> SUPPLIED MATERIAL
---

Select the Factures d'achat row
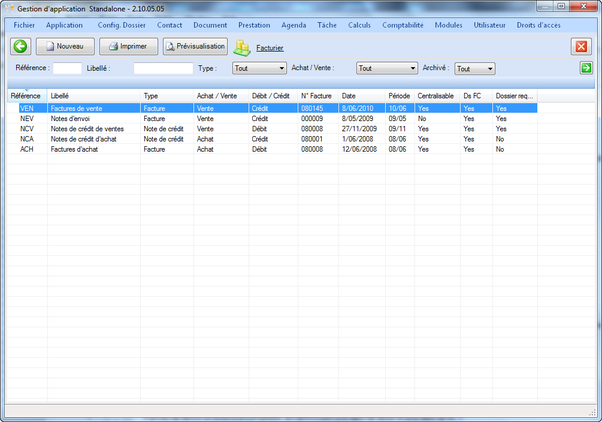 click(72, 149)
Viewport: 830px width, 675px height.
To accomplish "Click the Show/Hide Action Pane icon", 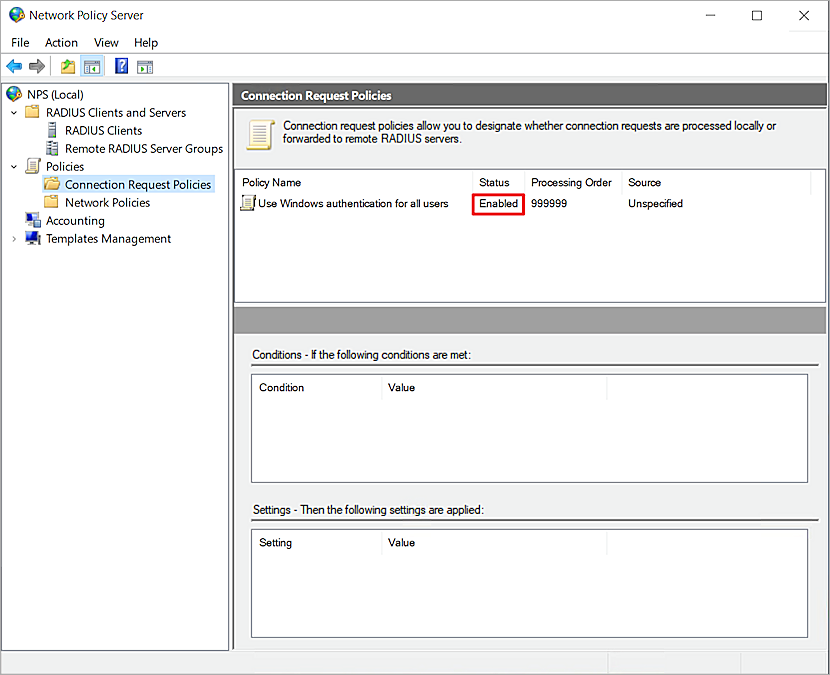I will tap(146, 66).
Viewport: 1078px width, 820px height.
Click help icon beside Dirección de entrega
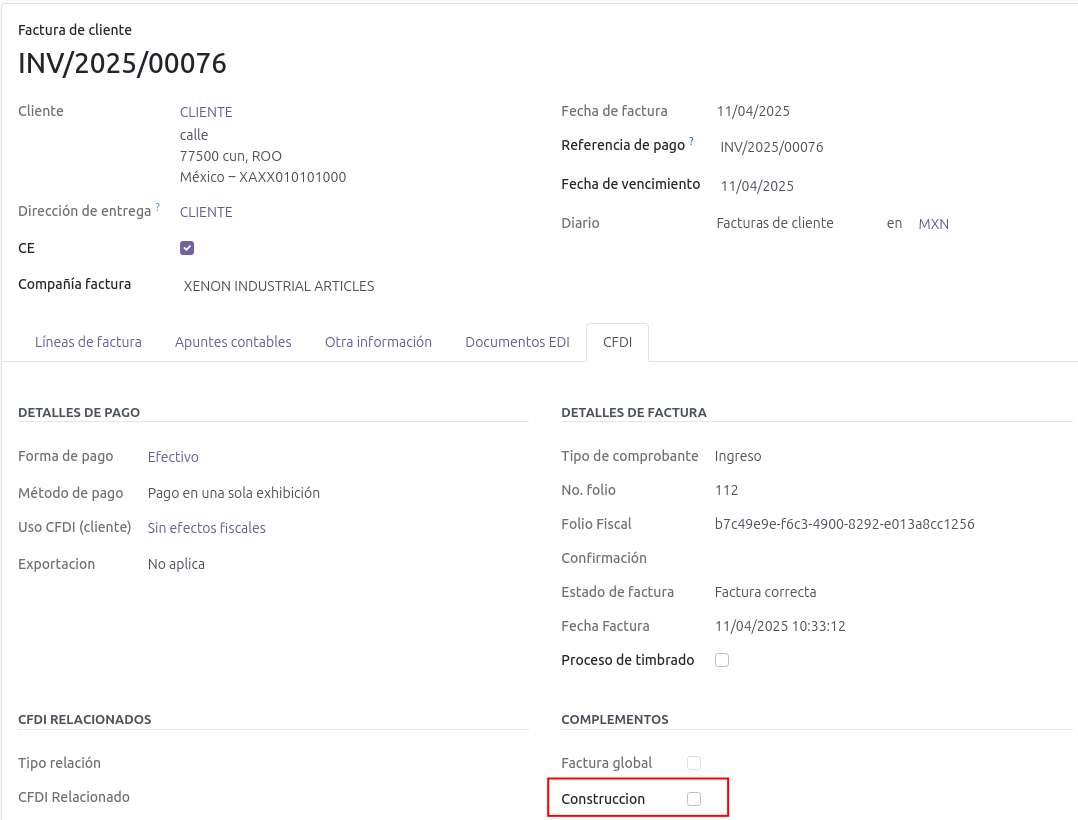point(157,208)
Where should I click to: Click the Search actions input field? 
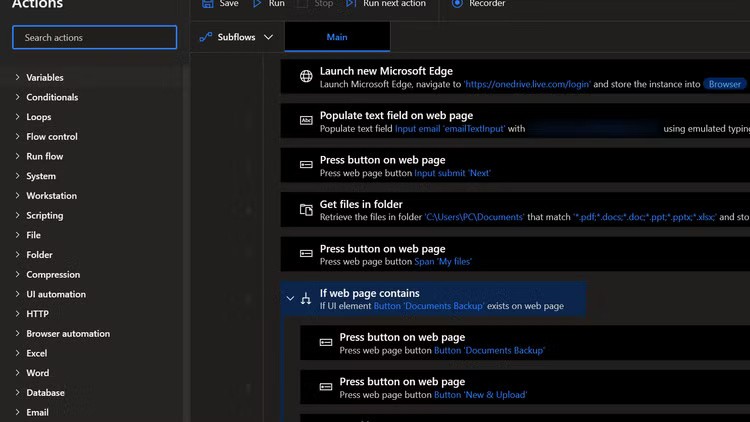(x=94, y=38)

---

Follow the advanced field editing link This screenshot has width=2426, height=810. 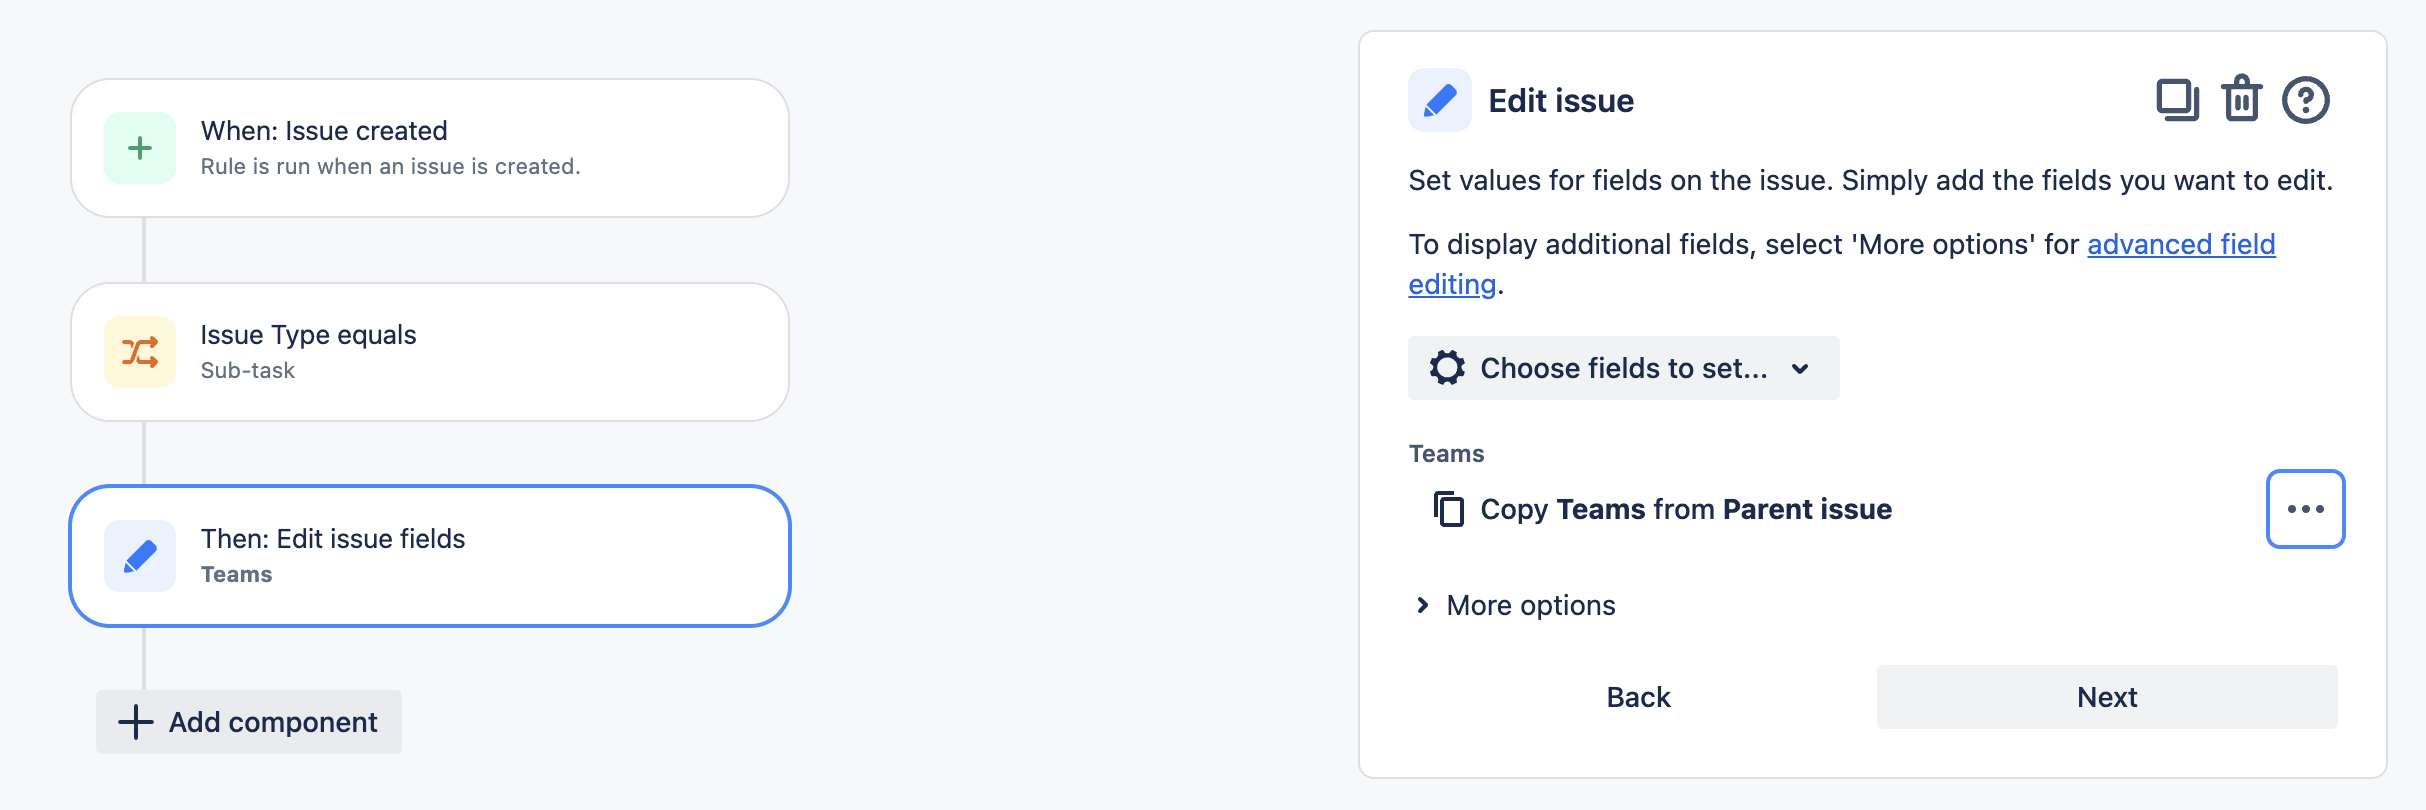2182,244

---

> BRIEF
Search the material for the word "Viewport" and copy every matching line.

> SOLUTION FOR THIS TASK
Viewport: 830px width, 675px height.
Viewport: 1078px width, 820px height.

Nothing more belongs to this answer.